* Work instruction 1 *
Quote the passage from the article on the Mandaue City reclamation project between "The P10 billion" and "Subangdaku and Looc.", inclusive.
* Work instruction 2 *
List every barangay that the article on the Mandaue City reclamation project names as fronting the planned project.

* Text provided *
------------------------------------------------------------
P10B reclamation project of Mandaue City opposed

A 115-HECTARE reclamation project proposed to rise along the coastline of the Mactan Channel in the Mandaue City area has drawn opposition from quarters that cited its tremendous environmental impacts and raised questions about its scope, but its proponents emphasized its benefits and also explained the change in the project’s size.

The P10 billion project is a joint venture between the Mandaue City Government and private firm Technotrix Integrated Services Corp. (TISC) to be undertaken at no expense to the City. It will stand along the shoreline of Mandaue City fronting Barangays Centro, Subangdaku and Looc.

In a public hearing initiated by the Department of Environment and Natural Resources-Environmental Management Bureau (DENR-EMB) Central Office, opposers questioned if the project had enough feasibility study and documents.

The hearing, held Wednesday, May 10, 2023, at the Mandaue City Sports and Cultural Complex, was attended by representatives of several government agencies and local government units, including the cities of Lapu-Lapu and Mandaue.
------------------------------------------------------------
* Provided material *
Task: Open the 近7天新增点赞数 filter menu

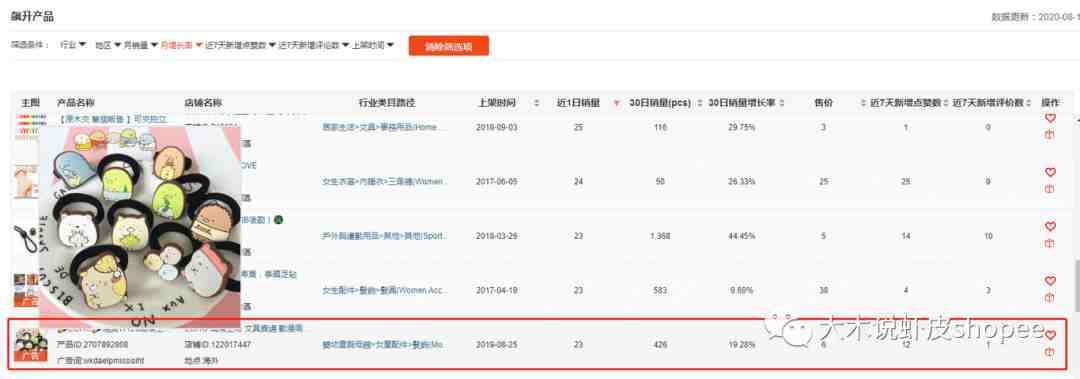Action: (x=240, y=45)
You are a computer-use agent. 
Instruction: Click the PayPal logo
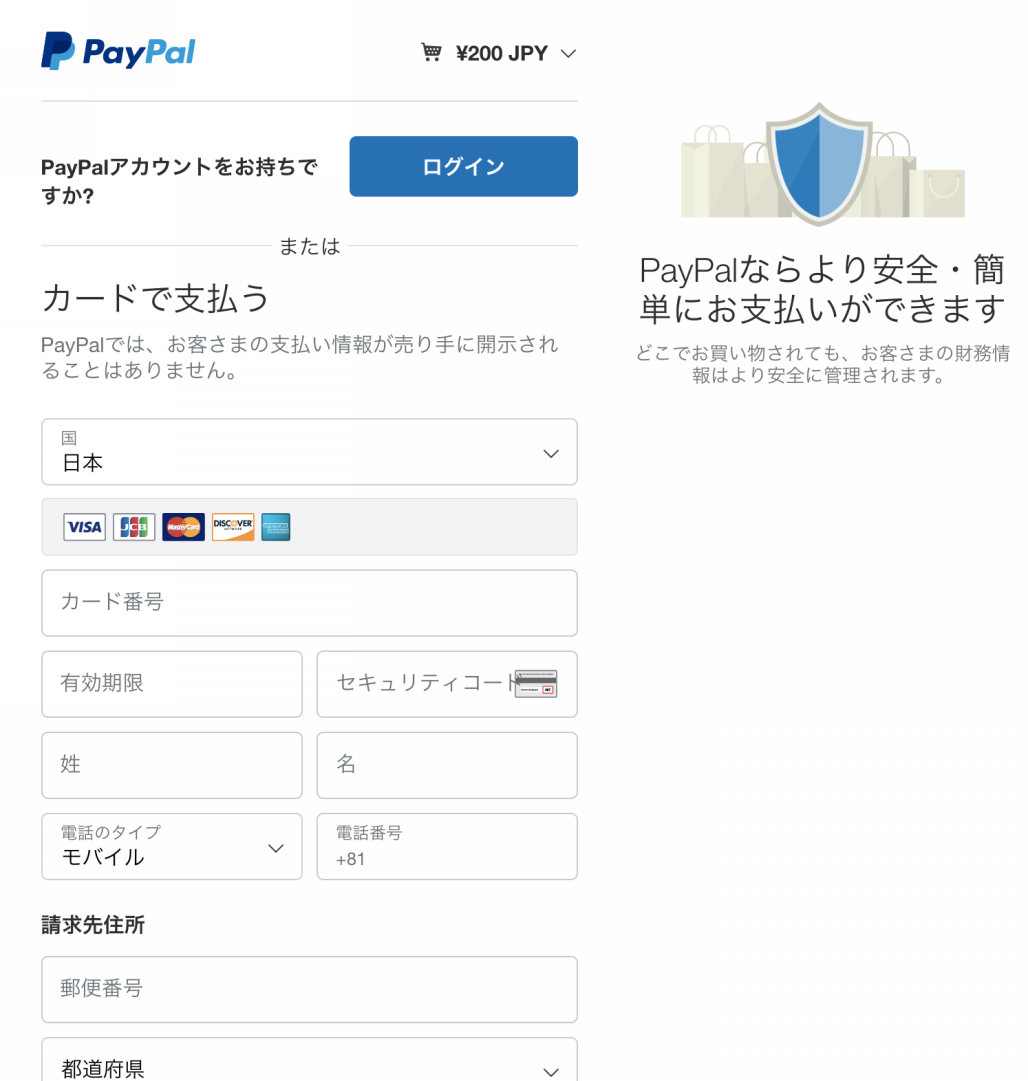click(x=118, y=51)
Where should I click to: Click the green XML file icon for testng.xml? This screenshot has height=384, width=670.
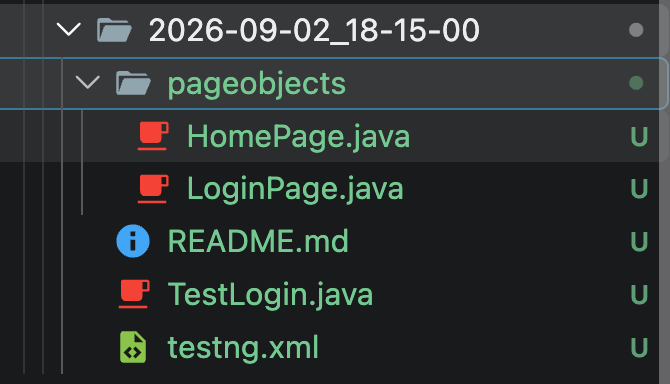[133, 347]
------------------------------------------------------------
* Your solution 1 *
The P10 billion project is a joint venture between the Mandaue City Government and private firm Technotrix Integrated Services Corp. (TISC) to be undertaken at no expense to the City. It will stand along the shoreline of Mandaue City fronting Barangays Centro, Subangdaku and Looc.

* Your solution 2 *
Centro, Subangdaku, Looc